Taking the game to porno-Pygmalion proportions, Abram ups the slider bar on greater interaction by envisioning a way for players to create their own "perfect girl scenario."

"One thing that we've heard from our customers is that they want to have virtual girlfriends and boyfriends," Abram says. "They want to create their own customized character that they'll develop a virtual relationship with. So, to address that, we've actually got these new things coming out where you'll be able to customize her face and create your own look. Once we have customized characters, we can then hook them up to webcams. The webcams can do face-tracking, and the character onscreen will respond to what's going on in the webcam."

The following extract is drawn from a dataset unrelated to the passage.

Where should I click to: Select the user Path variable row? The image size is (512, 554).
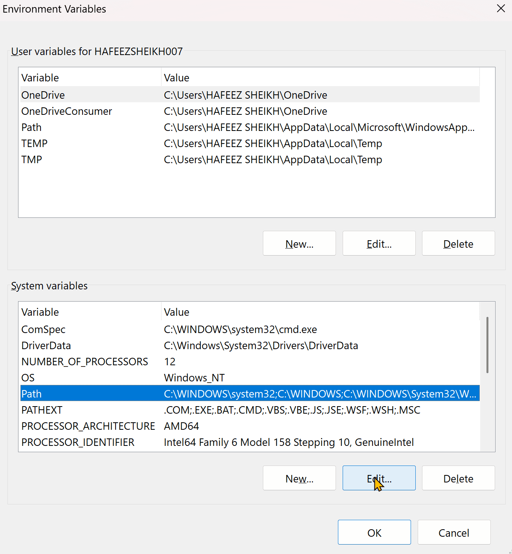tap(250, 127)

Advances in hardware, with the addition of plug-in sex toys and 3-D glasses or headsets, also are on the virtual horizon. By 2007, the company will actively start developing an online community for gamers — a place to hang out and exchange photos and animation taken within the game.

"Eventually, we'll have enough content to go multi-player online with this," Abram says. "Like 'World of Warcraft,' for lack of a better description, where you have hundreds of thousands of people coming to visit your world — then you go off into a private room and have full-fledged virtual sex with our engine."

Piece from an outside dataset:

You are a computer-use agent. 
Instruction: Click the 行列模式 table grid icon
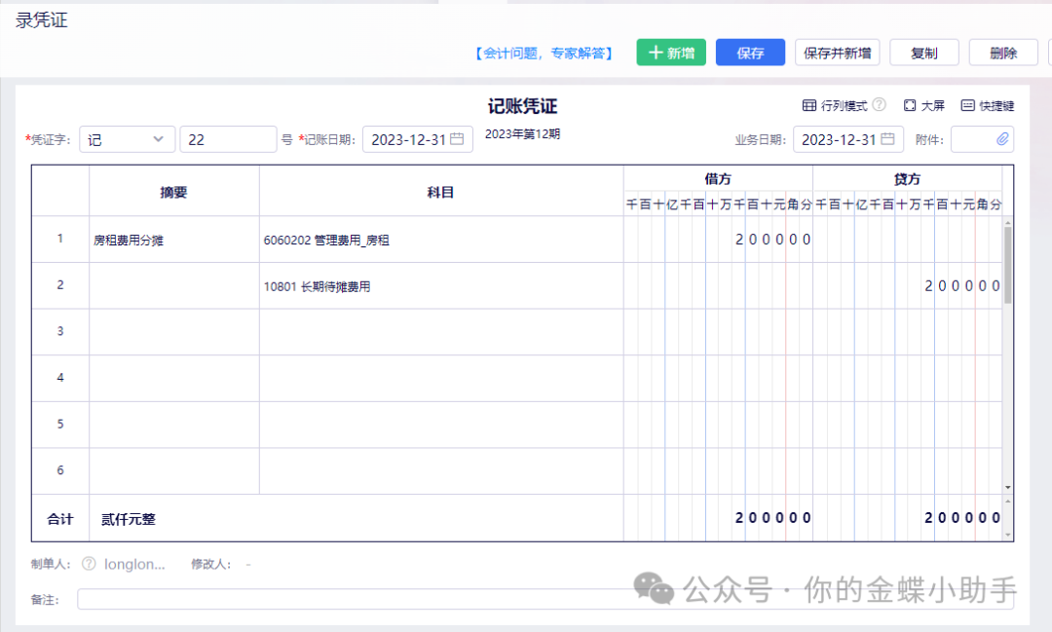tap(808, 105)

For Abrams, gaming capabilities and community building are only part of the progression. He also anticipates expansion into mobile technologies.

"As soon as they allow uploading or downloading of content, then Pandora's box is open," Abram says. "The Nintendo DS Hand-Held just announced a browser. So it's inevitable that we will be in that world of the PSP, Nintendo and Xbox as soon as they start opening out."

Anticipating that personal computer technology will catch up by 2010, xStream3D is in it for the long term and has funded accordingly, with millions of dollars invested over the past five years.

The company also is willing to gamble that few adult companies have the infrastructure or financial wherewithal to create their own online game engines, and so xStream3D is positioned to be at the forefront for licensing its engine.

"There are a lot of people already interested in that," Abrams says.

And once the game world turns on to cyber-sexuality, the potential for adult virtual interaction may be virtually unlimited. As online culture connects more and more into web-based communities for cyber-camaraderie, photo/video-sharing and online relationships, how long before online users are creating their own erotic animachina with ultra-realistic computer-generated porn stars/girlfriends in 3D environments?

"Sex in video games is like the final frontier," Abram says. "You have sex in mainstream movies and it's an important part of the storytelling. We think it's going to be as important a factor in the storytelling of a game experience, and we will ultimately be the people who have all the libraries, all the content and all the ability to deliver that — it's pretty exciting for us in the long term."